Affordability Remains Key in Grocery as eCommerce Growth Surges in 2025
The planned but failed Kroger-Albertsons merger captured headlines in the grocery sector in 2024, and the latter is scheduled to announce its third-quarter results Wednesday (Jan. 8).
But as the grocery industry begins 2025, retailers are focused on enhancing customer experiences, especially through personalized services and digital integration. In-store experiences, such as styling services, will become key strategies to increase foot traffic and engagement. Meanwhile, eCommerce will continue its swift growth, with online grocery sales predicted to expand by 10%, outpacing the overall market. Amazon is also set to integrate its AI-powered assistant, Rufus, into brick-and-mortar stores, with plans to roll it out in Amazon Fresh and Whole Foods locations.
Discount Grocery Retailers Face New Challenges
Discount grocery retailers, however, will face challenges in retaining customers as consumer priorities shift. Discount chains like Aldi and Dollar General, which thrived during high inflation, will struggle in 2025 as consumers look for greater convenience, value, and variety. This trend will benefit larger players, such as Walmart and Amazon, which dominate the grocery eCommerce space. In addition, continued consolidation is expected within the grocery sector, with smaller retailers seeking partnerships to stay competitive against industry giants.
The Role of Mergers and Acquisitions
Meanwhile, the grocery sector will also see a continued focus on mergers and acquisitions, as companies seek scale to compete with larger retailers. The collapse of the Kroger-Albertsons merger leaves both companies in a precarious position, with questions surrounding their next steps. As regional grocers look to grow through M&A activity, industry consolidation could intensify in the coming year. This will be coupled with ongoing labor concerns as grocers balance profitability with worker retention strategies.
Cost Containment and Consumer Behavior
As inflationary pressures ease, the grocery industry faces new challenges, Matt Garfield, managing director for retail and consumer products at FTI Consulting, told PYMNTS.

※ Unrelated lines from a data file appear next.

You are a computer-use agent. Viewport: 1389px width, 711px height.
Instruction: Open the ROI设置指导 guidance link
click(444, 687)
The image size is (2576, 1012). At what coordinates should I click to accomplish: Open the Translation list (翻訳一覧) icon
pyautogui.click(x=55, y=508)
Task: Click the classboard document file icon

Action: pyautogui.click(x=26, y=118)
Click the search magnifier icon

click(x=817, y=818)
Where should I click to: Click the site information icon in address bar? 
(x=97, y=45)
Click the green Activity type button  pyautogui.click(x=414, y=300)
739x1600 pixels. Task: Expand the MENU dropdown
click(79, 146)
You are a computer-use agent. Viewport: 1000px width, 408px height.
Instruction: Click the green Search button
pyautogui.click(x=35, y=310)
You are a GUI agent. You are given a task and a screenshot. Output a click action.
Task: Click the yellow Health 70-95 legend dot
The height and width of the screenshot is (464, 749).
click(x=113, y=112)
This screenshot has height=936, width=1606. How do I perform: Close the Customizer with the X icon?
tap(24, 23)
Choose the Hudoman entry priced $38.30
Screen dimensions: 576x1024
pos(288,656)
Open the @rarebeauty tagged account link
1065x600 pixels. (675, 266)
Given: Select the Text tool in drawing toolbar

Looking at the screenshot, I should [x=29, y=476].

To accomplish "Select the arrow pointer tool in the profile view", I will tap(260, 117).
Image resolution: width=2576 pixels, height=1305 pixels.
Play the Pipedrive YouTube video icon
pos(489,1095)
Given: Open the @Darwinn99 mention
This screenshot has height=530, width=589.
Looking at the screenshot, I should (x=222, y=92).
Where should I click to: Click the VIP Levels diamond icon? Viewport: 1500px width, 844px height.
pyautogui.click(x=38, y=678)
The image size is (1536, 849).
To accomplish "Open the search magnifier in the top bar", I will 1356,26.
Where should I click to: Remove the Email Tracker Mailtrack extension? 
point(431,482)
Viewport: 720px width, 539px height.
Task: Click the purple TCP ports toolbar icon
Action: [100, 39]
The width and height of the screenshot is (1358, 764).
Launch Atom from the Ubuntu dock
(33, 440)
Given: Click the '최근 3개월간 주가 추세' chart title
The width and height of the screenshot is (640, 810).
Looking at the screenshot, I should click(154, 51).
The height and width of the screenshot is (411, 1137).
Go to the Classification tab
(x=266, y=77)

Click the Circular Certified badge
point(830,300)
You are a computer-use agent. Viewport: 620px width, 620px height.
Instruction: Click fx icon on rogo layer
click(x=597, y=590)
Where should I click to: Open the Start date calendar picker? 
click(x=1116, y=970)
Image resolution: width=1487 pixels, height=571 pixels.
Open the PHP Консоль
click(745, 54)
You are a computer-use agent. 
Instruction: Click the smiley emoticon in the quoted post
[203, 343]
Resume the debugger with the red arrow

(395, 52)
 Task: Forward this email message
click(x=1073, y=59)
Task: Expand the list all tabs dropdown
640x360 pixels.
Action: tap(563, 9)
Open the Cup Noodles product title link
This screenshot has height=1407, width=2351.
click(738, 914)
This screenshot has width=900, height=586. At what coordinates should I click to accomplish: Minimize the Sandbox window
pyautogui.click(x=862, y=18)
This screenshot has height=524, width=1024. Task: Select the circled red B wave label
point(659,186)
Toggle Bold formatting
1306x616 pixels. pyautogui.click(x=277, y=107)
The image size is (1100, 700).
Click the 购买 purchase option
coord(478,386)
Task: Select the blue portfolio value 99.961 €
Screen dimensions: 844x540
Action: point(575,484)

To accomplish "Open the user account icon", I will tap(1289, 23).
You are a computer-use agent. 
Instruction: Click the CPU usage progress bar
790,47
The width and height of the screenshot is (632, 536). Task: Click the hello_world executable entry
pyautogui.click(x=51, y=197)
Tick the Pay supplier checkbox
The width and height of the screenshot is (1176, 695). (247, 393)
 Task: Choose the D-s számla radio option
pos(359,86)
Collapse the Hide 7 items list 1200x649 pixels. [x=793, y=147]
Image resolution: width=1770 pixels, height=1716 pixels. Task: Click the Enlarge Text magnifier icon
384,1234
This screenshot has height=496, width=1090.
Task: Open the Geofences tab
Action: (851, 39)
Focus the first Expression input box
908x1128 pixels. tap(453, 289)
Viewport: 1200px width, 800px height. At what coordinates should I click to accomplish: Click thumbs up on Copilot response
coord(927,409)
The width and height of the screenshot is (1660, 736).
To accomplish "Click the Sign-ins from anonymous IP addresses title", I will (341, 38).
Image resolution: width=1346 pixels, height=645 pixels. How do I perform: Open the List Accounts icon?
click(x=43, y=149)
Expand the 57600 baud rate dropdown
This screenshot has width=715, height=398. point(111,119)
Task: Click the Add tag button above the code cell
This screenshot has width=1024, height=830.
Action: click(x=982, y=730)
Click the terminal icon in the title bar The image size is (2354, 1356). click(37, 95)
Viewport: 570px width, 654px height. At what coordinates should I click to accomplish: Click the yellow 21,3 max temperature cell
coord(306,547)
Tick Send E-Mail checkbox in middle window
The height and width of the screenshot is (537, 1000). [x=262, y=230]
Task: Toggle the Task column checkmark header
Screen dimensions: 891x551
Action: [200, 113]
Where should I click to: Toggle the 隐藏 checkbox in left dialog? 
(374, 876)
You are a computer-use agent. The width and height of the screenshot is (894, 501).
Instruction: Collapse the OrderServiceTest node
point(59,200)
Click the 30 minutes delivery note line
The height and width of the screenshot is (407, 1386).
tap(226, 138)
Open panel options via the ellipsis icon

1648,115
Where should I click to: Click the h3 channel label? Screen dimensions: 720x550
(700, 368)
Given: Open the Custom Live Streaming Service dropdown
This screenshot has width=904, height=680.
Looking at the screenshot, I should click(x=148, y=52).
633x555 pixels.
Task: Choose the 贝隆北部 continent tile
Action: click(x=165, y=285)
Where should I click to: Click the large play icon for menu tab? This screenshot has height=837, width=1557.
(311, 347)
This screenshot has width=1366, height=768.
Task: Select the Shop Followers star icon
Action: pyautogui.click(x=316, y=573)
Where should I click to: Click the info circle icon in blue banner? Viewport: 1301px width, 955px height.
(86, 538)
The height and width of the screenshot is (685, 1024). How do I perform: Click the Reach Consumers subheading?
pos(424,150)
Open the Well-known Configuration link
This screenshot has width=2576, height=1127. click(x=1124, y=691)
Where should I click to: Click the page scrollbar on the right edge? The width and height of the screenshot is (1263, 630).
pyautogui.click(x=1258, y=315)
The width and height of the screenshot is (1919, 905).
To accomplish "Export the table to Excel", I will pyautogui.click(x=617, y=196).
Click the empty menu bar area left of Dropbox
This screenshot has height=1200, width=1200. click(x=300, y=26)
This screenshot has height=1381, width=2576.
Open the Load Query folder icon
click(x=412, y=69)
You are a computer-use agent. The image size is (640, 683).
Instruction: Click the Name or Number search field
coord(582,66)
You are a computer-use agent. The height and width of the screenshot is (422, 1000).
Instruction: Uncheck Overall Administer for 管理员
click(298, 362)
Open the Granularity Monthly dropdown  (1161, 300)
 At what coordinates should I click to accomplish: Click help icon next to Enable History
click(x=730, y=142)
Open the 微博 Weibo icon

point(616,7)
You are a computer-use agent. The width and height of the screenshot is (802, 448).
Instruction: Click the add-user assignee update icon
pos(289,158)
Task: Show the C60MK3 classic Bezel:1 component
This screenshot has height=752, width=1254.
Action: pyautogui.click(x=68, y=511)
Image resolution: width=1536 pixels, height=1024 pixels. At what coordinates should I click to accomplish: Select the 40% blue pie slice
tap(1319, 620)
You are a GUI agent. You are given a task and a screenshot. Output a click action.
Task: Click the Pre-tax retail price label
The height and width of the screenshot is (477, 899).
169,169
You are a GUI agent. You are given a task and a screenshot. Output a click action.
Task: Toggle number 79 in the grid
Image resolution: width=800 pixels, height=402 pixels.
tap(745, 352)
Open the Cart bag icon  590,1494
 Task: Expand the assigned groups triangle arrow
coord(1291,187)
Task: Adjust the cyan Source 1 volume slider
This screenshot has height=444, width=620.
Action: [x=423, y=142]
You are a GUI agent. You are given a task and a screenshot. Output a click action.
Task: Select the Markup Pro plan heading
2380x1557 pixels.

“Consumers, feeling the effects of sustained inflation, are adopting cost-containment measures such as trading down to private labels, shopping at discount or wholesale retailers, and focusing on pantry essentials,” he said. “This shift has led to decreased basket sizes and more focused shopping trips. Meanwhile, digital platforms and technology are playing a significant role, with grocery stores investing in AI for inventory management, pricing optimization, and personalized shopping experiences. The growth of online grocery shopping continues, with eCommerce expected to outpace in-store sales, forcing brick-and-mortar stores to enhance mobile experiences, optimize in-store pickup, and adjust labor to meet new demand patterns.”
As PYMNTS Intelligence data cites, 61% of paycheck-to-paycheck consumers say “no” to nice-to-have items in favor of essential groceries, a point not lost on Garfield.
Consumers Face Wallet Strain Amid Grocery Inflation
“Consumers continue to face wallet strain from years of inflationary pressure on core grocery categories,” he said. “Confronted with additional inflationary pressures, we expect customers to double down on their existing cost containment measures,” he said, including trading down from brand names and shopping at discount or wholesale stores, and resisting impulse buys. “We are also seeing decreased basket sizes and more focused and shortened shopping trips as consumers focus their wallet spend.”
This ongoing cost-conscious behavior is reshaping the grocery landscape, according to Sudip Mazumder, SVP, retail industry lead, North America, at digital consultancy Publicis Sapient. In response, he said, the North American grocery market in 2025 will remain competitive, with moderate growth driven by population expansion, urbanization and evolving demands.
“Discount grocers like Aldi are expected to thrive, pushing traditional grocers to adjust pricing and expand private-label offerings,” he told PYMNTS. “With the Kroger-Albertsons merger off the table, industry players will likely seek new partnerships and focus on eCommerce and delivery innovations, with Amazon leveraging its technology to enhance convenience.”
He added that artificial intelligence (AI) and automation will transform the labor market, driving efficiency but also creating new roles that require more skills. “To succeed, grocers must manage AI’s ethical implications, ensure data privacy and address workforce training needs while adapting to trends like eCommerce growth, health priorities, and sustainability,” he said.
Affordability and Consumer Priorities in 2025
Affordability has become a theme for 2025 in the grocery sector, according to Zachary Robichaud, instructor, School of Retail Management, Ted Rogers School of Management, Toronto Metropolitan University.
“Value remains a central theme as consumers continue to prioritize affordability, driving growth in online grocery shopping and challenging discount retailers to maintain their relevance,” Robichaud told PYMNTS. “In Canada, its largest grocery player, Loblaws, has considerably expanded its discount banner (i.e., No Frills) and introduced new city formats to this chain. The collapse of the Kroger-Albertsons merger underscores the complexities of scaling in a highly competitive market, potentially shifting focus toward regional acquisitions and internal investments. As digital and physical retail converge, strategies that combine convenience, personalization, and value will define the future of grocery retail.”